Congressional Republicans are trumpeting a cache of emails they’ve obtained that give a glimpse into how the White House’s deal with the pharma industry on healthcare reform came together. It makes for great election year theater, of course – fodder for attack ads and fundraising letters blasting White House collusion with Big Bad Pharma — but beyond a glimpse into the grubby business of how the policy sausage is made, there isn’t really any ‘there’ there.

The memos reveal: that top administration officials were at the bargaining table; that PhRMA agreed to take an $80 billion hit to avoid Medicare Part D price controls on dual eligibles, reimportation of drugs into the US from other countries and other measures; and that Pfizer and its then-CEO Jeff Kindler served as the whip hand marshalling industry support for the deal. No surprises there.

Perhaps the ugliest of the previously-reported revelations that House Energy and Commerce Committee Republicans unearthed is that PhRMA agreed to fund advertising supporting the legislation, on its own behalf and through third parties, as part of the deal. This sort of quid pro quo, shading as it might into partisan political advocacy, is unseemly, and the incentives dangled by the White House – help us out or we’ll let Henry Waxman’s pro-importation and price controls faction drive the legislative steamroller – smacks of a protection racket. But that’s politics, and politics, as they say, ain’t beanbag.

In short, the documents show Administration officials working to muscle through a legacy-shaping piece of legislation and PhRMA advocating for the interests of the drug industry. That’s not to say, of course, that there aren’t a few titillating gems in there – such as the references to the “Gang of Five” CEOs in charge on the PhRMA side of the table (presumably Pfizer’s Kindler, Merck’s Dick Clark, AstraZeneca’s David Brennan, Abbott’s Miles White and Amgen’s Kevin Sharer) behind the deal, or PhRMA communications chief Ken Johnson panicking when the White House leaked word of a deal with the group to the Washington Post as it sought to turn the tide of an ugly press week.

“Maybe that buys us some love from them,” said Johnson in the June 18, 2009 email, but “Once we go to this event, there is no turning back on the commitment even if health care reform tanks.”

Regarding the presser announcing the deal, PhRMA federal affairs chief Bryant Hall writes: “They are having ‘problems’ putting the event together. I told them that at this late hour would be very difficult to get a CEO. Also told them that any event should link donut hole to health reform and be only positive msgs…nothing about what seniors have NOT been getting.”

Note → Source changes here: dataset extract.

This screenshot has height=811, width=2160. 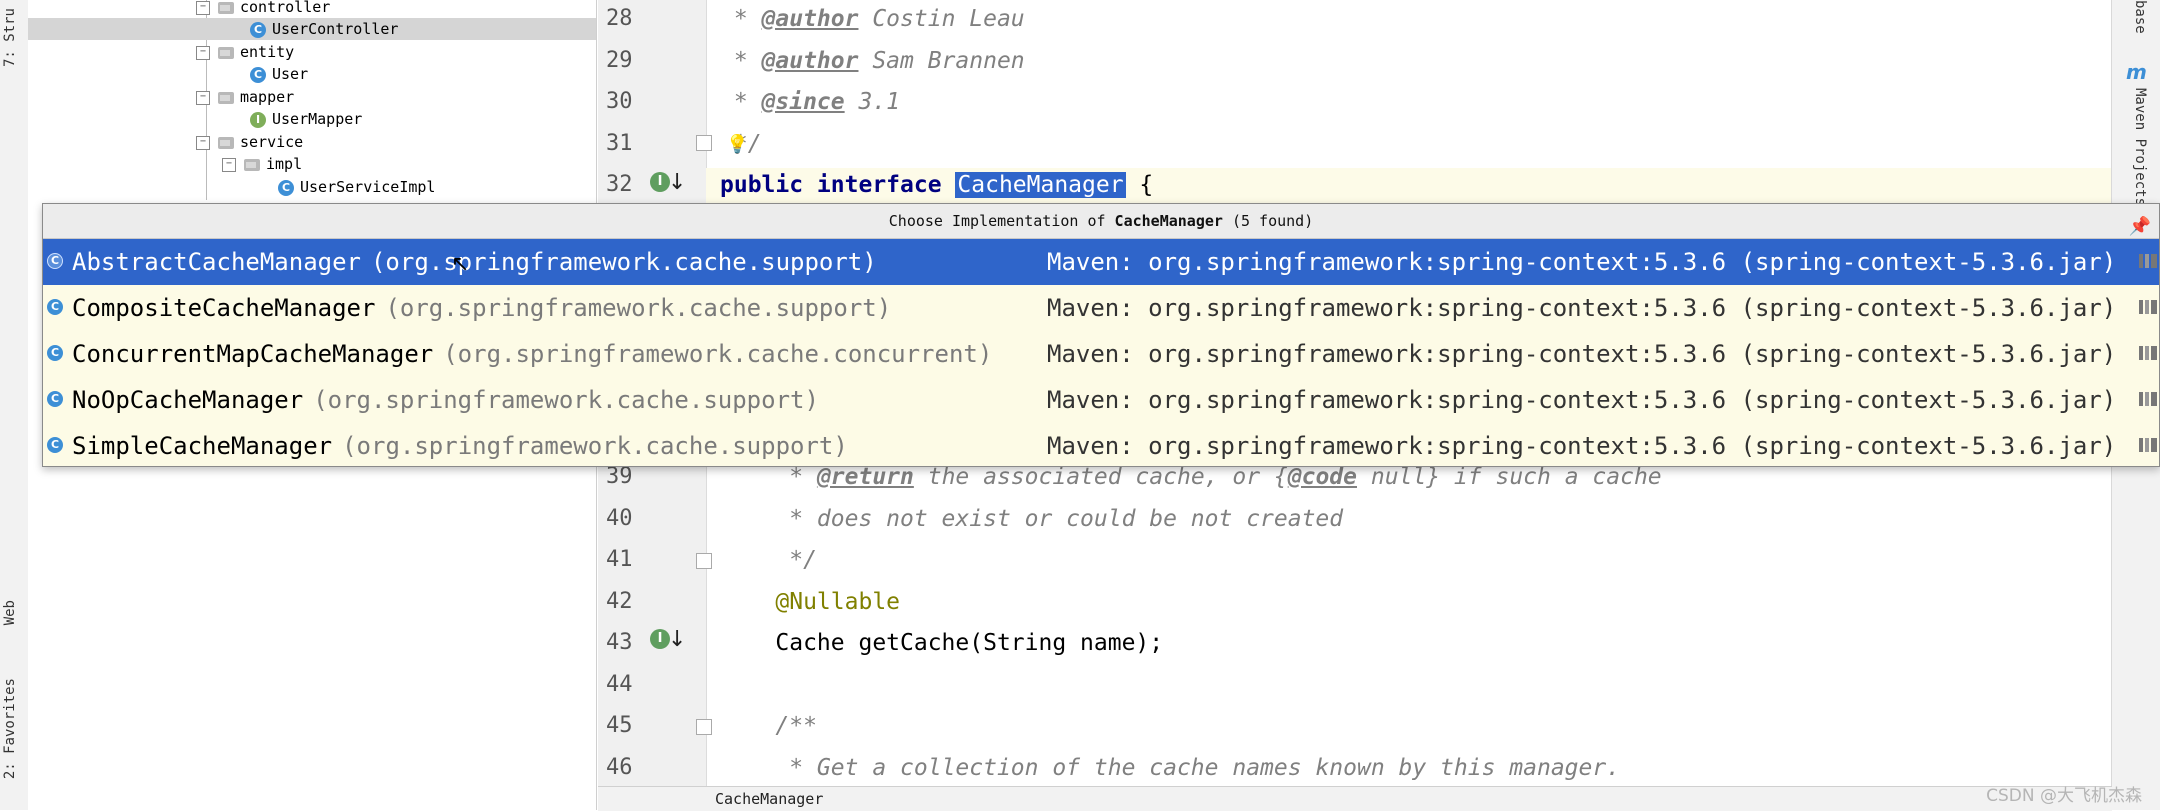 I want to click on line-number: 29, so click(x=620, y=60).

There’s an email exchange between Pfizer execs detailing the give-and-take over that $80 billion figure and what the industry might expect in return from the legislation. Pfizer economist Kirsten Axelsen reports on a meeting with White House officials, saying there’s been “little movement or agreement.”

“They heard the 6% number from the Goldman analyst and believe that they are making coverage better for enough people that we will experience a significant increase in volume that will offset rebates.

Some of the arguments that Medicare part D wasn’t a big revenue increase did seem to resonate as did the 70% share of generics and the billions going off patent and flat growth in the next five years. However. I don’t gel the sense that they are sold on the 6% number because of great analytics – it just provides a justification to extract significant pay-fors from the industry.”

Axelsen adds: “They are looking for over $100B from the pharma industry …. They think that Pharma is in a relatively similar position to gain compared to hospitals from health reform.”

And then there’s PhRMA’s Hall telling a colleague: “But the WH is fucking this up. These guys deal w the numbers like they’re real. It isn’t smart.”

In an October 12, 2009 email to Hall and Pfizer’s Sally Susman, Kindler says White House healthcare reform office head Nancy-Ann DeParle told him that Karen Ignagni, head of insurance industry trade group AHIP, complaining of Administration favoritism toward the drug industry, “basically saying that because WH and [the Senate Finance Committee] took it too easy on us, had to hit insurers hard. And if WH and Finance hit us harder, inference is they would let up on their attacks on bill.”

An Energy and Commerce spokesperson allowed that there wasn’t  too much previously unreported information in the memos, but said “many of the stories offered conflicting information and the administration actually denied some of the specifics or shifted the focus on to the Senate Finance Committee,” and that “the reason we had to conduct this investigation in the first place is because the Administration failed to conduct these negotiations in front of CSPAN cameras as it repeatedly promised it would do.”

Coalition for Healthcare Communication head John Kamp said the investigation is more bark than bite.

“The Commerce Committee Republican members want to take PhRMA to the woodshed for supporting Obama and the Affordable Care Act,” said Kamp. “It’s more political theatre than substance. PhRMA has new board and staff leadership, and PhRMA and its members are some of the strongest supporters of Republicans. I suspect this will all blow over soon.”